Spotted by a reader in the UK, a tree care worker using a spider lift to carry out his work, but not quite as intended, in order to gain better or ‘different’ access to the tree limbs.
Our man has used an arbor/climbing rope and strop to suspend himself from the basket of the platform, while a co-worker operates the platform - a well equipped Teupen - to lift the suspended man using the boom elevate function, before slewing him into the centre of the tree’s foliage.
We have no doubt of their ability to rig a decent suspended rope cradle, but he has attached himself to the platform by simply placing a sling around the guardrail corner post and over the toeboards. The aluminium guardrail is not designed to handle loads in this manner. Although to be fair to them it does appear as though they might have taken a safety line from the anchor strop (possibly to a harness anchor point?) as a backup.

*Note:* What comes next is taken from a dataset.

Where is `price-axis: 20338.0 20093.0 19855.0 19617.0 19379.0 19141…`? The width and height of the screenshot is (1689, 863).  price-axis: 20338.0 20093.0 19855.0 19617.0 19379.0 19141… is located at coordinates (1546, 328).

The other question is platform capacity, many of these mid-range spider lifts have a maximum 200-250kg platform capacity. Two fit lumberjacks with all their kit cannot be far off that, even before you add the ropes and anchors, a couple of chainsaws and the fact that the suspended man is placing a load further out from the machine base than intended.
If the machine did overturn - perhaps due to the effort of pulling the suspended man from the tree or a dynamic loading - not only would he fall with the machine, but the platform would likely land on him, crushing him against the chainsaw that is hanging from his waist.
A+ for using powered access
F- for using it incorrectly and poorly. If you must get a crane and a bosun's chair.
Definitely one for our Death Wish series - have a safe weekend everyone!